## OBJECTIVE
Count the lines in the data below that contain the string "height", matching case exactly. Reply with the number alone.

## RECORDS SUPPLIED
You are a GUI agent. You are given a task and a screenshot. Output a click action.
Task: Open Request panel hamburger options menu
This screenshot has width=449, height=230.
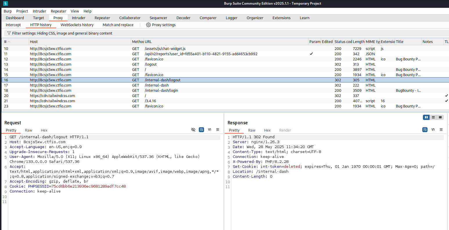pyautogui.click(x=218, y=130)
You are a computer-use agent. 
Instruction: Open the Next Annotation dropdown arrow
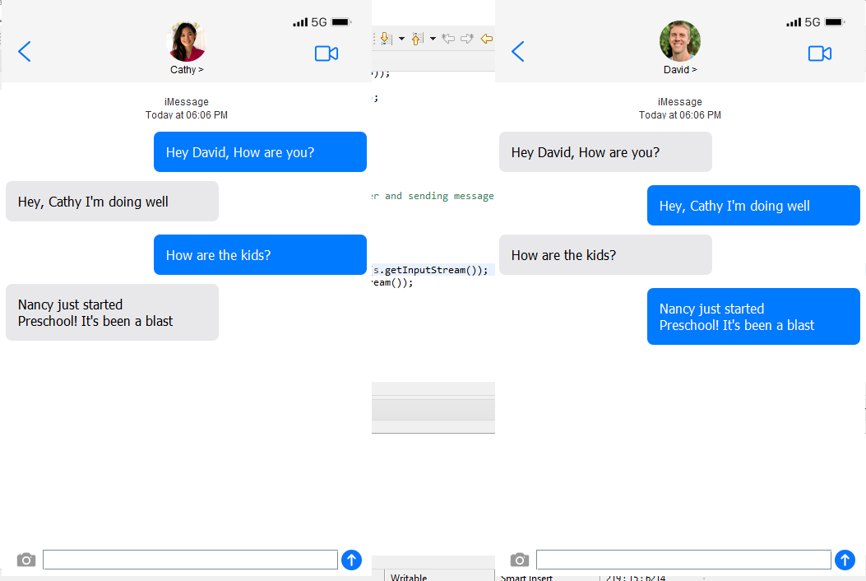[401, 39]
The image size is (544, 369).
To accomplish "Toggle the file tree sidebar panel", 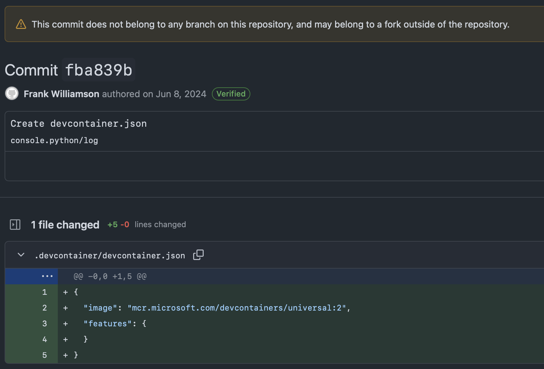I will (15, 225).
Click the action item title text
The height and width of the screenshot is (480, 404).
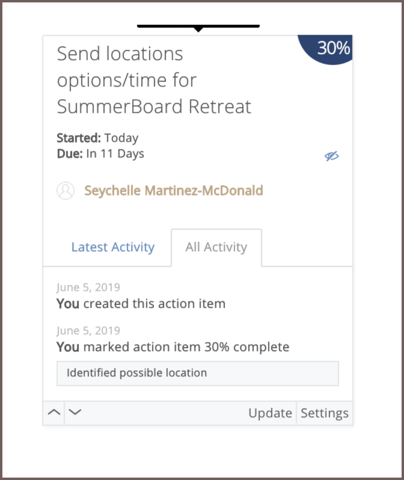pyautogui.click(x=154, y=80)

## RESPONSE TO THE EXERCISE
2